Clearly the quadratics with vertex on the x-axis have one solution, so this doesn't affect the mean number of solutions.

Anonymous said...

This average stuff is clever, but I think the question asked "typical" and I don't know that they really are that close.

The very idea of 'typical' is a tough one (I know you were vague on purpose, but still...)

Typical quadratics have 2 complex roots. Half the time, those roots are a ±0i. Typical quadratics have roots that are not rational.

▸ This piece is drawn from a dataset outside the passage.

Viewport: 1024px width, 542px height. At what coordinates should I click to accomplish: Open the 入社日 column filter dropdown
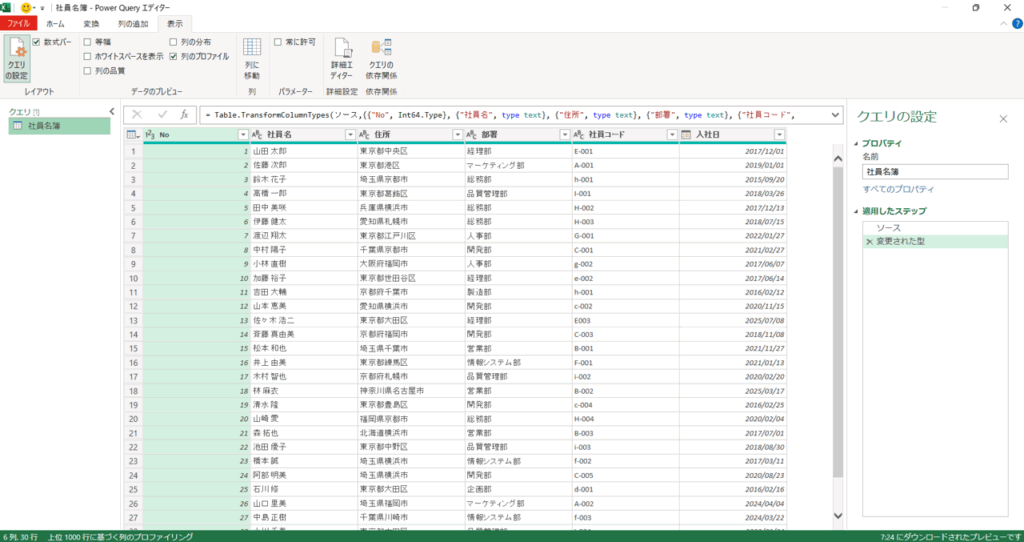click(779, 134)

I don't think I can say more.

Jonathan

Anonymous said...

The mean is infinite if we average over all finite commutative rings. I'll just point that the only constraint is that the number, for a fixed finite commutative ring R and counting multiplicity, be even; otherwise any number is possible depending on R. For example, in Z mod 15, there are four square roots of 4.

Anonymous said...

What about infinite commutative rings? I have no reason to believe that "most" rings allow "most" quadratics to have any solutions at all!

Anonymous said...

A "typical" quadratic is in how many variables? Surely more than two, maybe infinitely many if we average over all possible quadratics... but an equation in infinitely many variables isn't really properly called a quadratic, so I dunno.

Veky said...

n.

(I'm deliberately leaving the answer vague, because it's more interesting that way.;)

((I hope you get my point.))

Anonymous said...

I'll take this opportunity to admit that I goofed up big time: in a typical finite commutative ring, the elements which actually have square roots at all tend to be sparse. For example, in Z mod (p_1^k_1 ... p_n^k_n), the chance that an element has a square root at all is (about) 1 in 2^n. This is because the element must produce a square when you reduce modulo each p_i^k_i, which for each i is (about) 1 out of 2.

To get further with this, I'm gonna have to actually apply pen to paper!

Anonymous said...

Suppose we restrict to only considering quadratic equations in one variable with real coefficients, and only allow real zeroes.

If we let X_n={(A,B,C)|B^2-4AC>0 and A,B,C each in [-n,n]} as a set in R^3, then it might make sense to ask what the limit as n->infinity of m(X_n)/(2n)^3 is. (Note that forcing all three coefficients to be simultaneously bounded has some nasty drawbacks.)

If we restrict X_n to A,B,C each in [0,n], then I think the limit (now over only n^3) turns out to be 1/18+ln(2)/6.

Anonymous said...

I wonder if it's worth mentioning that the equation x² + 1 = 0 has an uncountable family of solutions over the quaternions. A quaternion ai + bj + ck is a solution whenever a² + b² + c² = 1.

Anonymous said...

How does one average over all commutative rings?

The answer can be anything you want. Consider the ring R[X_a]/I, where X_a is a series of variables with a in an index set A (R the real numbers) and I the ideal generated by X_a^2 + 1. Then the equation x^2 + 1 has card A solutions in the ring.

Aaron said...

thecooper - That's really clever! I'm going to remember that. :)

Kevin C. said...

If we were to approach the problem using random variables as Nathan suggests, it seems like a more natural setup might be to have all the coefficients be iid Gaussians with 0 mean and unit variance.

Anonymous said...

If we were to approach the problem using random variables as Nathan suggests, it seems like a more natural setup might be to have all the coefficients be iid Gaussians with 0 mean and unit variance.

The "right" normalization has variance (n choose i) for the i-th degree term in an n-th degree polynomial. Then the expected number of roots is exactly sqrt(n). See for example the Edelman-Kostlan article in Bulletin of the AMS (1995). Shub and Smale have a beautiful extension to real algebraic varieties: the expected number of real points in the intersection of random hypersurfaces of degrees d_1,...,d_k is sqrt(d_1*...*d_k).

So a typical quadratic has sqrt(2) real roots, in this model.